Where Angels Prey

Where Angels Prey is a novel by Ramesh S Arunachalam. Please refer to www.whereangelsprey.com for more information

Sunday, November 28, 2010

Improving The Governance of Compensation in MFIs: Four Practical Strategies Based On The Indian Experience…

Ramesh S Arunachalam
Rural Finance Practitioner

There has been so much of controversy regarding the governance of compensation in MFIs, especially during the last few months. I had posted my observations - a few days ago - with regard to remuneration issues at various MFIs in India. In this post, I try and look at how the governance of compensation at MFIs can (perhaps) be improved in practice…This is something that we stakeholders (bankers, investors, technical support personnel, raters and others including MFI associations and regulators perhaps) - in the Indian micro-finance industry - could look towards achieving…in our own little ways…as part of our work with MFIs. Here are some practical things that we could try and implement on the ground…to ensure that the process in governance of compensation at MFIs becomes transparent and is perceived to be fair…
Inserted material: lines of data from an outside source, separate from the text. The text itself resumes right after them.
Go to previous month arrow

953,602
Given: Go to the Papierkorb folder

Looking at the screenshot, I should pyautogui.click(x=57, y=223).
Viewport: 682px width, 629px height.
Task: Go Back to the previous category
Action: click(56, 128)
1.   Boards Must Play Proactive Role in Governance of Compensation at MFIs and Compensation System Must Not Be In Grip Of The CEO/Senior Management: First, boards of MFIs can and must play a proactive role in establishing proper governance of remuneration and that is where the buck actually stops…It naturally follows that the board must also ensure that this compensation system is not primarily controlled by the chief executive officer and/or other members of the senior management team (chief operating officer, chief finance officer etc).

In fact, the above has been a major problem with some of the MFIs in India – here, the compensation system, which was firmly in the grip of the CEO and/or senior management team, witnessed non-transparent actions, related party transactions and whimsical payouts to CEO/Senior Management, without sufficient rationale or justification. In fact, I see these happenings as a major catalyst for the present micro-finance crisis in Andhra Pradesh and India as, at the concerned MFIs, many of the (compensation) decisions were laden with significant conflict of interest…and they are really questionable from a legal as well ethical standpoint…

Key Questions (Not exhaustive) For Various Stakeholders: Therefore, it is in our interest, as an industry stakeholder to ask relevant questions as part of our day-to-day work in the micro-finance industry and some of the key questions are given below:

  1. Are the board of directors effectively taking overall responsibility for the MFI compensation system, including by participating directly in the design and operation of this system?
  2. Has the board ensured that the CEO and/or senior management team at the MFI are NOT in control of the compensation system?
  3. Is the compensation policy aligned with the risk management framework of the MFI?
  4. Have the board of directors at the MFI approved and periodically reviewed the compensation policy?
  5. Has the board ensured that the compensation policy at the MFI does NOT provide incentives for excessive risk-taking?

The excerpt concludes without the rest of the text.